Mitchell was in the audience, and was brought up on stage for the finale, “Big Yellow Taxi” — not her highest-charting single, but one of her best-known — performed by the artists who had showcased her songs those two nights in November 2018.
The victim of a 2015 brain aneurism that left her partially incapacitated, Joni was led into the hall, and helped up on the stage. Worse yet— she looked old. Yes, she was 75, but that age doesn’t necessarily mean you look elderly.
Part of it was the attire — a pillbox hat of the sort you would find on a blue-rinse society dame. But the bigger part was that way-of-all-flesh reminder: Jeez, we’re all getting old, and she’s only six years older than I.
That it’s happening to a woman who I always found rather fetching isn’t the biggest tragedy. Sadder yet is that we won’t hear that wonderful voice — high and soaring four decades ago, lower and silkier in later years — coming from anything other than a recording. A loss as great as that of Linda Ronstadt’s.
Worse yet, the author of those wonderful, personal, intricate lyrics and arrangements apparently no longer writes. That may change as her rehabilitation continues, but you have to wonder if the end hasn’t already come, in a sense, for one of rock’s true creative geniuses.
Goodby to Barerre
Joni is at least still on the planet, but another notable figure in The Music, Paul Barrere, departed this orb recently.
Barrere, who died Oct. 26 from liver cancer, is best known as one of the early members of Little Feat. He joined the band in 1972, three years after the late Lowell George founded the group, helping to create the classic LF lineup that produced the albums of their heyday.
Although he wasn’t as well known as George, who died in 1979 of Rock and Roller’s Disease, Barrere did write several of the band’s better-known songs, including “All that You Dream,” “Feats Don’t Fail Me Now” and “Time Loves a Hero.” Their first live album, “Waiting for Columbus” — considered by many to be one of the best live recordings of all time — starts with the band members calling out Barrere.

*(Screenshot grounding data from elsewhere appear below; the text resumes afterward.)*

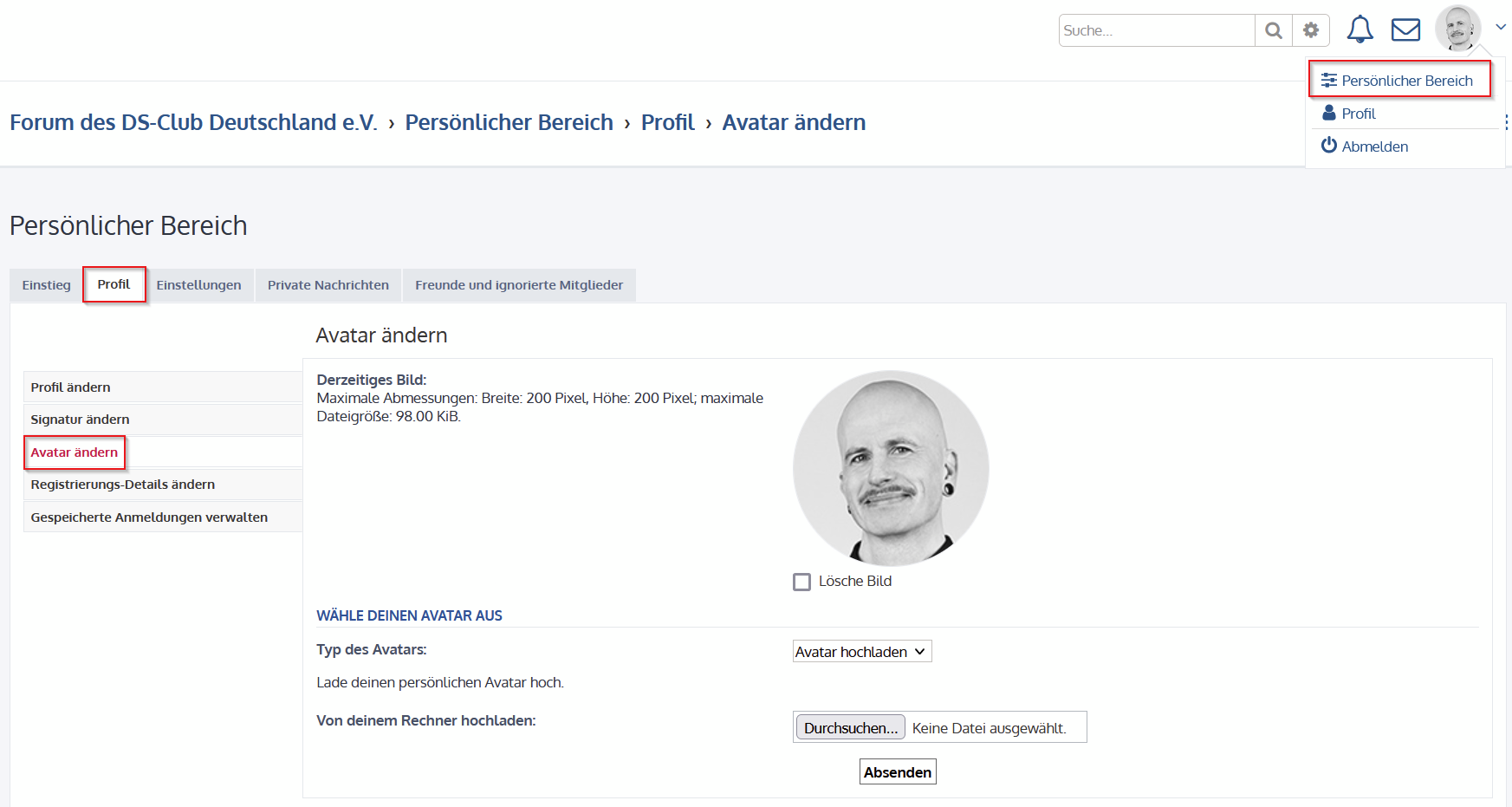Select Persönlicher Bereich in user menu

[1406, 81]
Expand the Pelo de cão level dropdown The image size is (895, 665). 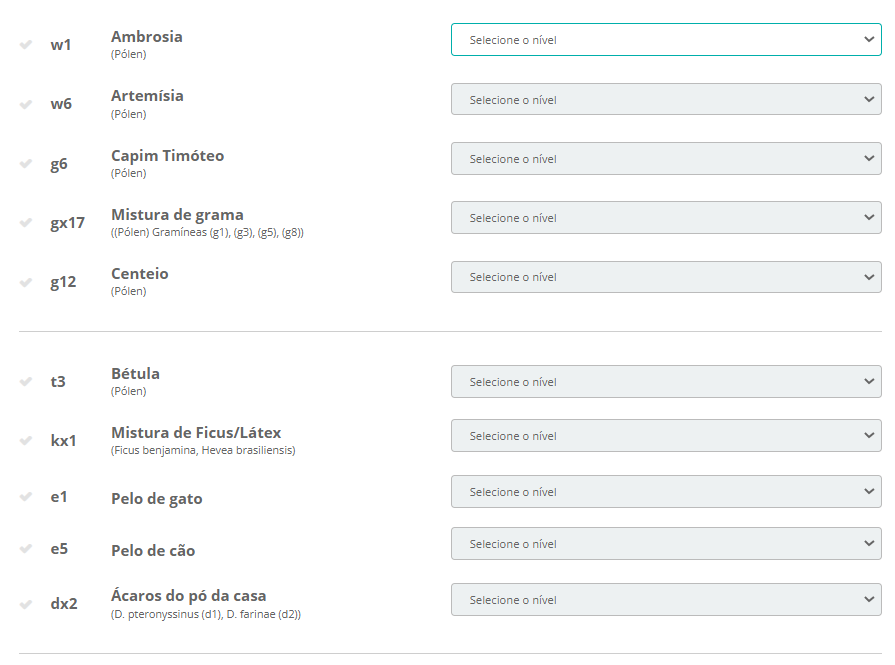666,544
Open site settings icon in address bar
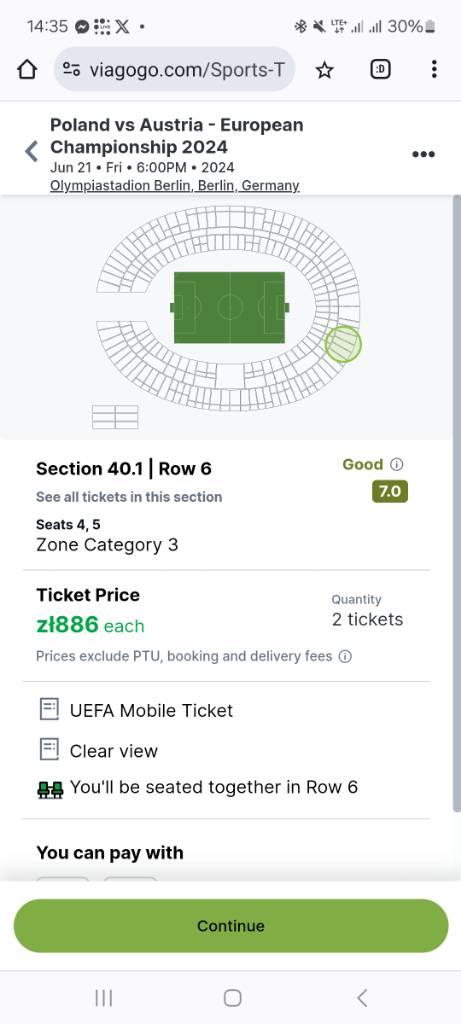This screenshot has width=461, height=1024. pos(72,69)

The guitarist played in a lot of musical styles and genres, and recorded and performed with artists as diverse as Jack Bruce, Taj Mahal and Carly Simon, among many others, and toured with Bob Dylan. Haven’t heard any of those recordings, but appreciate his contributions to Little Feat, one of my favorite third-generation rock acts.
Hall of Shame(ful) voting
I can’t let the travesty that is occurring in the Rock and Roll Hall of Fame fan voting pass without comment — and the way things are going, it may be my last comment about the process.

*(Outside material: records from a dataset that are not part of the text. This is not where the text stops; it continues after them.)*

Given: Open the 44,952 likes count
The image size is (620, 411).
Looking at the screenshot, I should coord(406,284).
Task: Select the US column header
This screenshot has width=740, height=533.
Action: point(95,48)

Currently, the top five in the vote consists of the Dave Matthews Band, Pat Benatar, the Doobie Brothers, Soundgarden and Judas Priest. Of that group, the Doobies are the only one I endorsed for induction.,
The others I recommended are pretty much all out of the running, Thin Lizzy doing the best, at eighth. Todd Rundgren — a Wizard and a True Star, member of two significant bands, major success as a solo artist, record producer and engineer par excellence — is 11th, one slot ahead of T. Rex. Rufus featuring Chaka Khan is next to last, ahead of only MC5.

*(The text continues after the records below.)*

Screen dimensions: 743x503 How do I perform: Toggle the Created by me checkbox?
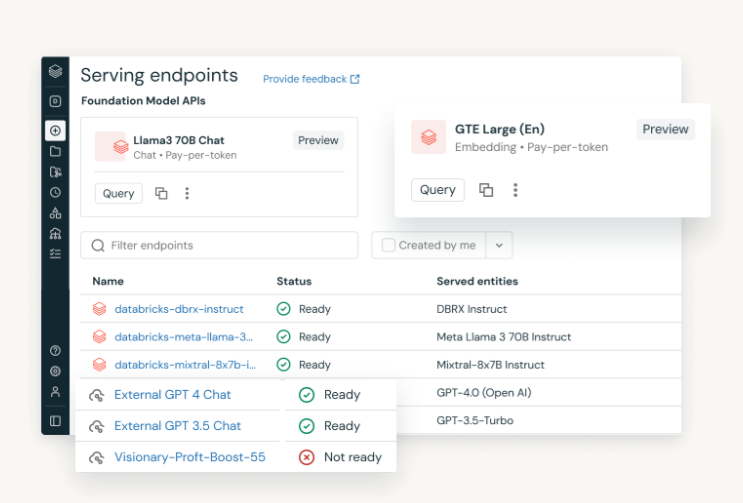coord(388,245)

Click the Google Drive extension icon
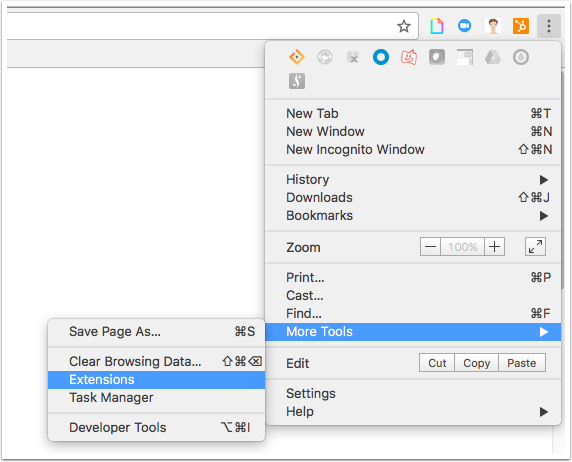pos(492,57)
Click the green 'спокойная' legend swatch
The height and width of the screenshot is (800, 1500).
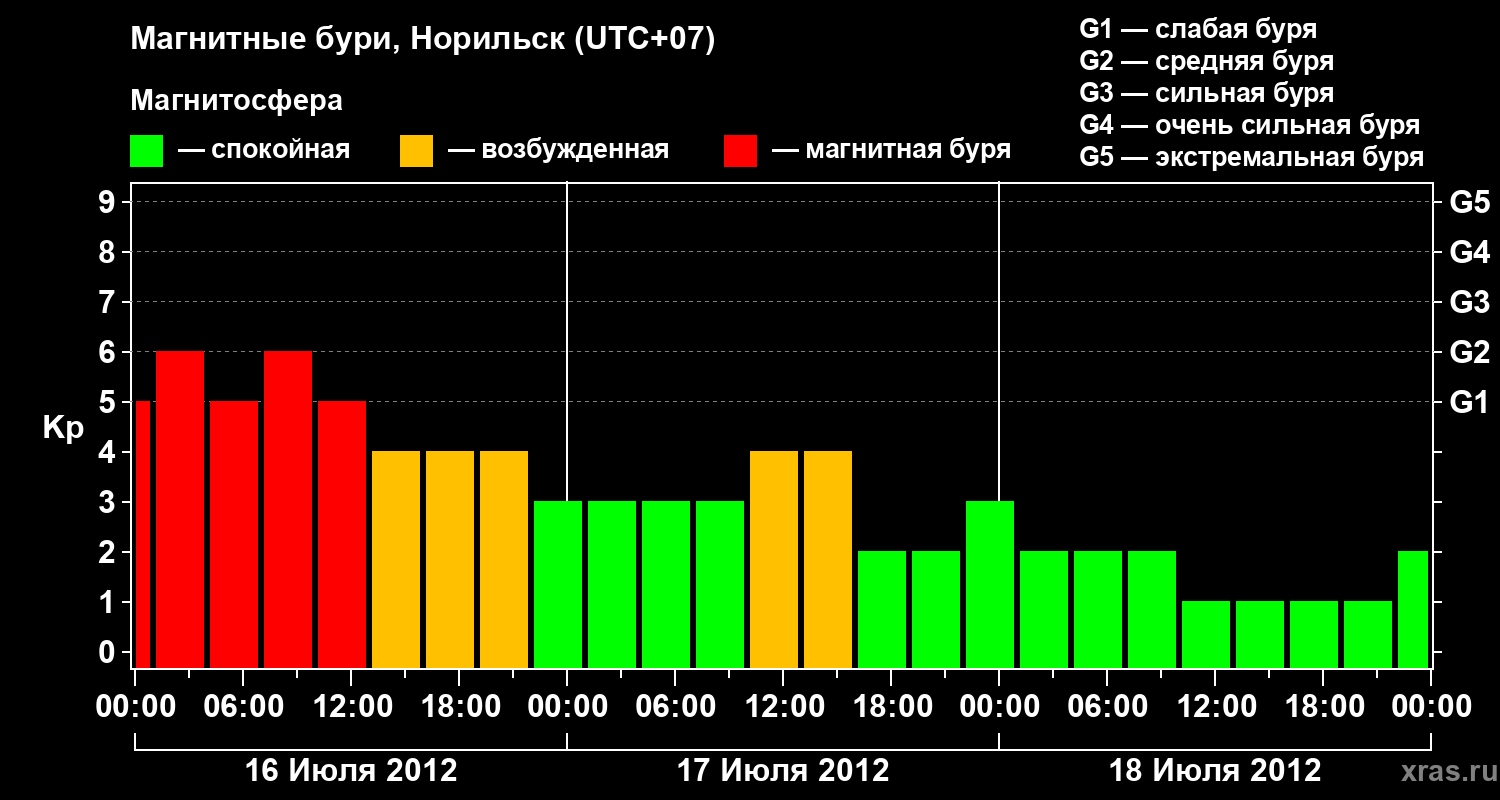146,151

I get it with DMB and Benatar, but Soundgarden and Judas Priest, particularly the latter? I couldn’t name a song by either — although according to Uncle Wiki, JP has sold 50 million-plus records worldwide, and put out a baker’s half-dozen Top 40 singles.
The highest-charting of them, a Billboard U.S. No. 4, was “You’ve Got Another Thing Comin’” — which, come to think of it, I do remember. But not fondly, and it embodies why I don’t like this group, or the kind of music they do. They are also said to be very influential in heavy metal and glam rock — not selling points for me either.
Anyway, it will be interesting to see how the RRHF’s nomination process handles the results of the fan voting this year. Last year, the body that makes the final decision on the proposed inductees overruled the fans, who had voted Rundgren No. 5.
In the end, he was the only artist or act in the top five who wasn’t inducted. I have blogged about the nominations for several years, and voted the last two or three — a lot this fall, hoping to help correct an incipient injustice — but may give up on the process after this.